What is Keepalived, and how does it work?
Before we start how we are using Keepalived in our Hyperconverged scenario, let's first understand what is Keepalived and how does it work?
Keepalived is a free, open-source, high availability software based on VRRP protocol to build two or more nodes in failover mode. It is mainly used to implement load balancer and router failover. Keepalived uses LVS (Linux Virtual Server) kernel module and ipvsadm user-space utility for its operation. It has been released under the GNU GPL license.
High availability means having an infrastructure or application up and running with no downtime. Downtime can be caused by many things such as power failure, network failure, hardware failure, etc. To achieve high availability, we need to have some redundancy in place so that if one component of the cluster fails, another member can take over, and there is no downtime.

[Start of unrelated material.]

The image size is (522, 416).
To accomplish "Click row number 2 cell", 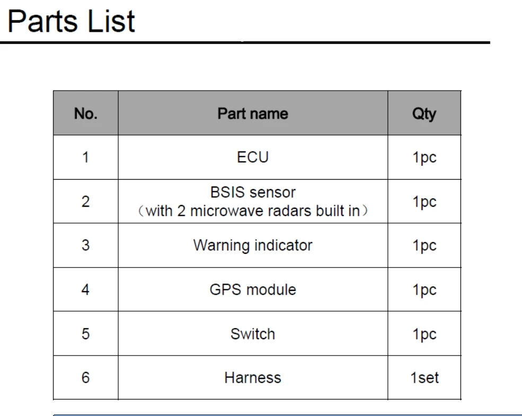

VRRP is a protocol that elects a controller node from a group of nodes (called a VRRP cluster), and the traffic is routed through the controller node. If the controller node goes down, another node in the cluster is elected as master, and traffic is routed. The protocol establishes virtual routers, which are abstract representations of numerous routers working as a group, such as Primary/Active and Secondary/Standby routers. Instead of an actual router, the virtual router is allocated to operate as a default gateway for participating hosts. If the router that is routing packets on behalf of the virtual router fails, it is promptly replaced by another physical router. This failover happens automatically without any manual intervention.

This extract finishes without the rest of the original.